Principles of spontaneous bedform generation
Bedforms often form spontaneously when water flows over a sandy sediment bed. Processes responsible for the instability of flat sediment beds are discussed in several Coastal Wiki articles listed below under #Related articles. There are several types of seafloor instability, which give rise to the great diversity of bedforms observed in the field. The common denominator of bedform generation processes is the adjustment of the flow field to an initial random disturbance of the seafloor, such that gradients in the corresponding adjusted sediment flux amplify the initial disturbance. A mathematical derivation of bedform generation processes is generally based on the identification of leading nonlinearities in the equations describing the flow adaptation to an infinitesimally small disturbance of the seafloor. This article aims to provide a qualitative and more intuitive understanding of bedform generation processes. The focus is on bedforms with a rhythmic character with crest and trough lines perpendicular to the undisturbed flow, such as bed ripples, subaqueous dunes and tidal sand waves.
Contents
Bedload transport maximum
The principle of spontaneous bedform generation is schematically illustrated in a series of figures. Fig. 1 shows a vertical longitudinal section of a smooth 2-dimensional bed perturbation in the form of a small ridge and a shallow trench. A steady flow from left to right adapts to the bed perturbation as shown by the streamlines. The fluid layer near the bottom where the streamlines are deflected by the bed perturbation is called the boundary layer. The bending over the ridge is opposed by the inertia of the flow (inertia is the momentum carried by the flow, a nonlinear effect). The streamlines following the bottom therefore almost collide with the upstream ridge flank. At the location where they come closest to the ridge flank, the sediment experiences the strongest shear stress. This is the location where the capacity of the flow to move sediment along the bottom is greatest.[1][2]
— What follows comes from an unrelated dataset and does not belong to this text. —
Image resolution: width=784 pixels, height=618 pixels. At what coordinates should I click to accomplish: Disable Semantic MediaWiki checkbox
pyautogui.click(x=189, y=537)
Sediment transport along the bottom by rolling or jumping of sediment grains is called bedload transport. However, it takes a while before the full bedload transport capacity is realized. The location of maximum bedload transport is therefore located a short distance downstream of the location of maximum bed shear stress (Fig. 2) [3]. Before the maximum is reached, the bedload transport increases on the upstream flank of the ridge, by moving an increasing amount of sediment grains. The ridge flank upstream of the location of maximum bedload transport therefore loses sediment and erodes. Downstream of the location of maximum bedload transport, the capacity of the flow to move sediment grains decreases. Sediment grains are therefore left behind, which means accretion of the ridge downstream of the location of maximum bedload transport - the ridge migrates in a downstream direction. If the location of maximum bedload transport is located upstream of the ridge crest, the crest will accrete. In this case, the bed perturbation grows as it migrates downstream. Figures 1 and 2 illustrate the essential principle underlying the spontaneous formation of bedforms in steady flow.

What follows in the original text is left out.